How To Conduct A Waste Audit
A waste audit is a formal, structured process used to quantify the amount and types of waste being generated by an organisation. Information from audits will help identify current waste practices and how they can be improved. Being waste-wise can mean:
◦ a more efficient and effective organisation
Isn't picking through waste disgusting?
It's not as bad as you think. Waste audits are carefully planned and the safety of people conducting the audit is paramount. Sorting is done in ventilated areas and is carefully controlled. Sorters undertake safety training and use protective equipment such as tongs, gloves, masks and overalls. Waste is never handled with bare hands.
Audits can be done on any type of waste e.g. paper and office waste, municipal waste, commercial and industrial waste, construction and demolition waste etc. There are a number of different ways to conduct a waste audit, such as visual waste audits, waste characterisation, desktop audits and others. The type of audit you use depends on the type of waste, where it is and what you want to get out of the audit.
Organizations are encouraged to contact the EPA for more information on waste auditing. Audits can be done either in-house (using agency staff), contracted out or a combination of both. Before launching into an audit a number of issues need to be considered:
The audit's objectives will largely determine the waste types and physical locations to be audited. Some examples of audit objectives could be:
◦ to determine composition and quantities of waste being generated
Do you have management approval and support?
Management support is essential for ensuring the smooth completion of the audit, and means that any findings or recommendations are more likely to be considered and implemented. You will need to justify the time and resources needed to do the audit.
Unless you have a tiny office you will need others to help sort the waste. Some estimates of how long it takes to do a waste audit are provided in Table 1.
You may need to train others to audit their respective offices. Alternatively, temporary staff or professional auditing contractors can be used.
• Have all safety issues been considered?
Training, safety equipment and tetanus shots must be organised to ensure sorters are safe from potential hazards associated with handling waste. You will need to involve the agency’s occupational health and safety officer(s). The EPA can provide more information on safety issues.
• Are policies in place to protect confidentiality?
The confidentiality and privacy of documents or personal information found in the waste stream must be assured. No documents can be read or removed from the sorting area. If waste is to be transported to another location to be sorted then it must be stored and disposed of securely.
• Has the date of the audit been kept secret?
Staff must not know when the audit is happening, otherwise they may change their waste behaviours and audit results will not represent normal waste practices.
• Who is going to report results?
Analysing the data is also simple. There are computer programs available from the EPA to do most of this for you.
Addressing these issues will help the audit to run smoothly, and will protect the safety of staff and ensure that results provide an acccurate picture of reality. A robust, well run audit will enable management to make positive recommendations that will reduce the amount of waste generated by your agency.

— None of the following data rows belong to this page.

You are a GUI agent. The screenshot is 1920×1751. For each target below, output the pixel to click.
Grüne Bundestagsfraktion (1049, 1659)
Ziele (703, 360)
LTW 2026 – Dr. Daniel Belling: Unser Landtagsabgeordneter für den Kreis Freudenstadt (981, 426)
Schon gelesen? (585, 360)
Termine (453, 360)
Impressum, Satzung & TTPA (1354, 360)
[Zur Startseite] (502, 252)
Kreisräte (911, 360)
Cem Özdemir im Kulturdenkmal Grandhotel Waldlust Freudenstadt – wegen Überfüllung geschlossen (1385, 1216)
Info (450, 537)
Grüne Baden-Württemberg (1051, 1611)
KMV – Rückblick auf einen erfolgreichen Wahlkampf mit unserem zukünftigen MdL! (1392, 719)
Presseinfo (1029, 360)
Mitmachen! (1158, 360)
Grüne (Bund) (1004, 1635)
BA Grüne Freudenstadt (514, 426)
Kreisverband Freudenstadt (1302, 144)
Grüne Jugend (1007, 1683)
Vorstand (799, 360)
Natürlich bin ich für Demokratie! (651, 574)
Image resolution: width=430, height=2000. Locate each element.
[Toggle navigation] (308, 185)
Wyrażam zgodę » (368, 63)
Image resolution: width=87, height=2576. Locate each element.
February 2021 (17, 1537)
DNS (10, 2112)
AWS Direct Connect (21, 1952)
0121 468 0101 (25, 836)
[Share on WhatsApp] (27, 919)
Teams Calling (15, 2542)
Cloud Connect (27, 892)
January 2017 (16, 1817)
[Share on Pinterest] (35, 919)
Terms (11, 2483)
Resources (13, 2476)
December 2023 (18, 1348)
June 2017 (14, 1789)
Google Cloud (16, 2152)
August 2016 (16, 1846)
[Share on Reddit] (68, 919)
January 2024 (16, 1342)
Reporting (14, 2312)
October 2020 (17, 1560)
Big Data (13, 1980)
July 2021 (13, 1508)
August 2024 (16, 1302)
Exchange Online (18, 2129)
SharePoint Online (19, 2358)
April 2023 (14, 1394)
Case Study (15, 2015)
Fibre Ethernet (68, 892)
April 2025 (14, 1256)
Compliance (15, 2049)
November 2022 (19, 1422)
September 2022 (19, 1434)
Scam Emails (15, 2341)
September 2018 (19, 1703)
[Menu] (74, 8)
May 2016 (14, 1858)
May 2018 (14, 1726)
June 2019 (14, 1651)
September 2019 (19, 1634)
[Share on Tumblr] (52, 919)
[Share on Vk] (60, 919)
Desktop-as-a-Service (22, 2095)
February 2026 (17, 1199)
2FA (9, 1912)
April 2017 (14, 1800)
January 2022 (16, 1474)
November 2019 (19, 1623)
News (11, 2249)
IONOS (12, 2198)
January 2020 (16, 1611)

Auditing waste is a relatively simple process but can be fiddly. The four basic steps to doing an audit are summarised here, and more detail provided in Table 2
1. PLAN the audit carefully and define the study area
Good planning is essential to ensuring the audit goes smoothly. You will need to get management support, define the objectives of the audit, organise people and deal with other issues raised as a result of the audit. This may take some time but the more effort you put in up front will pay dividends when the audit is under way.
Cleaners or waste contractors can collect the waste for you. You will need to talk to building managers and cleaning supervisors to get their support. Cleaners must have clear instructions about the types of waste they are to collect and how to label the bags to identify the source of the waste (that is, where it came from, e.g. `Level 1 kitchen', `Level 2 offices' etc). A trial run before the start of the official collection period is a good idea. This way you can step cleaners through the collection process and iron out any problems.
Sorting the waste is the interesting part. A basic layout for a sorting area is illustrated below. After the locations from which the bag of waste comes is recorded, the bag is weighed and emptied onto the table and sorted into material categories (e.g. glass, office plastics, metal etc.). Each category is then individually weighed and recorded. The table is cleaned and the sorted waste disposed of, and the process is repeated for the next bag and so on.
Once all the waste is sorted you will have a large number of data sheets showing the quantity of waste by material categories that was generated within each area sampled. This data is then entered into a database and analysed. Once analysed the results can be written up and recommendations made.